Así es que yo ahora, lo que son las cosas, leo en el autobús. Todos los días, de lunes a viernes. Podría tal vez leer en el metro, o en los taxis, pero no, leo en el autobús, exclusivamente y por obligación.

Lo del impermeable amarillo sí es por gusto, nada ni nadie me obligan a llevar semejante facha.

Leo pues, vestido de amarillo, en el autobús y en ningún otro sitio. En los autobuses. Varias líneas son las que me trabajo: CR-6, 18, 7, 51, 32, en unas combinaciones que de haber empleado en la lotería otro gallo quizá me estuviese cantando ahora. El recorrido de todas y cada una de las líneas es premeditadamente barroco, el de la 51 casi rococó. No hay más que comprobarlo sobre un mapa para ver enseguida que lo mismo avanzan que retroceden, picoteando aquí y allá las esquinas del montón de barrios que conforman esta periferia. Y cómo contrasta este diseño de las líneas de superficie con la terca esquematización de las que escarban por debajo, con una eficacia de ratones equipados con tiralíneas. Qué odiosa rectitud, me digo siempre ante las feroces bocas del metro.

La urbanización. La urbanización es una urbanización más, ninguna jauja. El trazado de las calles hasta podrían haberlo dispuesto los mismos que dibujaron las líneas del metro; si no los mismos, sí al menos algún cerebro con idéntica obsesión. Las calles y las casas son todas iguales, de tal manera iguales que aquí se le pone la cosa cuesta arriba —y parecerá un ejemplo— al alcoholismo y otros entretenimientos parecidos, pues qué borracho o soñador iba a encontrar aquí una puerta distinta a las demás. Vetadas las salidas de la poesía o del alcohol, valga pues un sustituto más civilizado, o casi, esta ocupación de leer durante horas, vestido de amarillo, en las idas y a las vueltas, siempre en autobús.

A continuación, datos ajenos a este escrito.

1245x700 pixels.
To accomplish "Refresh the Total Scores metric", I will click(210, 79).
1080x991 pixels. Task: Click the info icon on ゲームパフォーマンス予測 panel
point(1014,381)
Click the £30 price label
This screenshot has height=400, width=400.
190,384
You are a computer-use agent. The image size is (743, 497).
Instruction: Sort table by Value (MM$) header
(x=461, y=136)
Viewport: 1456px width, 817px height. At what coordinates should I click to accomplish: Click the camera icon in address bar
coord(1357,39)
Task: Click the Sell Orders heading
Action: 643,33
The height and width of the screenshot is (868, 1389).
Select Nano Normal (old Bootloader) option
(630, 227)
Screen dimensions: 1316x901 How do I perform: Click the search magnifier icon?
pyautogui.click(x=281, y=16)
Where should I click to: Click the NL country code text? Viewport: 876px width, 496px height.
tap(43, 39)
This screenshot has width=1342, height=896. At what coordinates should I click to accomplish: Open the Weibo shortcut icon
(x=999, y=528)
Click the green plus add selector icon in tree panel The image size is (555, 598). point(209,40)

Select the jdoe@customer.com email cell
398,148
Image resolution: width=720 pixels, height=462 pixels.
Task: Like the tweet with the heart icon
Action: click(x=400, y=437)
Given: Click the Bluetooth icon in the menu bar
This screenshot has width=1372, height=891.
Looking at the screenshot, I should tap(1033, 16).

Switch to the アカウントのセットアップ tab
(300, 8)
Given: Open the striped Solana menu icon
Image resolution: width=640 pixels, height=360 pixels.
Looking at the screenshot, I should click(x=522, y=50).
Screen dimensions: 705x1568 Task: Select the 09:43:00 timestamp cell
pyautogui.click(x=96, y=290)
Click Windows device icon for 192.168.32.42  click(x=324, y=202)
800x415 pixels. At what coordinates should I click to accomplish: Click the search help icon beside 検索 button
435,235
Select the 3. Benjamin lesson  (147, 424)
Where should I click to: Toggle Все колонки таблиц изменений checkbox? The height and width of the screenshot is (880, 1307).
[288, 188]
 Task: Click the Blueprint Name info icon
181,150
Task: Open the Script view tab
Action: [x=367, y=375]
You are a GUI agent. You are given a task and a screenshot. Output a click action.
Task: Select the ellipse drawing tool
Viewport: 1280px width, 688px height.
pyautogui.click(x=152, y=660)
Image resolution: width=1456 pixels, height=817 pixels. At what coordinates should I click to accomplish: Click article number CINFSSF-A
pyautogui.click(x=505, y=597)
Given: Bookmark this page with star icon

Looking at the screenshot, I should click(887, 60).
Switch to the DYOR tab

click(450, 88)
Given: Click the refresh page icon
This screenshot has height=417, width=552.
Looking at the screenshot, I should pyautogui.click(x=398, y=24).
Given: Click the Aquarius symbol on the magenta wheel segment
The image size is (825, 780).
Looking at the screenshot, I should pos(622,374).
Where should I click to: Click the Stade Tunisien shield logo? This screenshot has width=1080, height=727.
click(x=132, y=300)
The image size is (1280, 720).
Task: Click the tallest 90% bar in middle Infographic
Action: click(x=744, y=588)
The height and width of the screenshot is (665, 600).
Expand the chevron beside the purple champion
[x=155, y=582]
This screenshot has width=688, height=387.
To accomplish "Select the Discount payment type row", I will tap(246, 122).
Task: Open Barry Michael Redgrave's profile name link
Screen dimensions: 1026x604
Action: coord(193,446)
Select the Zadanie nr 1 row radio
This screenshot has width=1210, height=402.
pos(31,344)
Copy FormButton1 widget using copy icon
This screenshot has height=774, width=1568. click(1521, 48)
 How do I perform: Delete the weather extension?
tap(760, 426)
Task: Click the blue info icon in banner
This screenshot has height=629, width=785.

La urbanización le había gustado a Clara desde siempre, pero acabó por convertirse en una verdadera obsesión cuando el embarazo, cuando no supimos negarnos a la evidencia de qué cosa tremenda sería que nos saliese el hijo con ese antojo, igual los lunares verdes de los pinos que las manchas rojizas de las fachadas de los adosados. El temor, supongo, de un embarazo a destiempo, rebasados con creces los cuarenta, casi llegando al medio siglo. Meses y meses hipotecados más que con la casa con complicadas analíticas y ecografías, un fantasmal remolino de antojos (fresas en noviembre, Clara), pero nunca, o por lo menos muy improbables entonces, esos ojos tan depuradamente azules como el agua de las piscinas, que todavía hoy no sabemos o no quiero saber yo al menos de dónde han salido, no de los abuelos ni de los bisabuelos desde luego. Trucos de la genética, cromosomas antiguos que ahora asoman, explican los especialistas. Pudiera ser.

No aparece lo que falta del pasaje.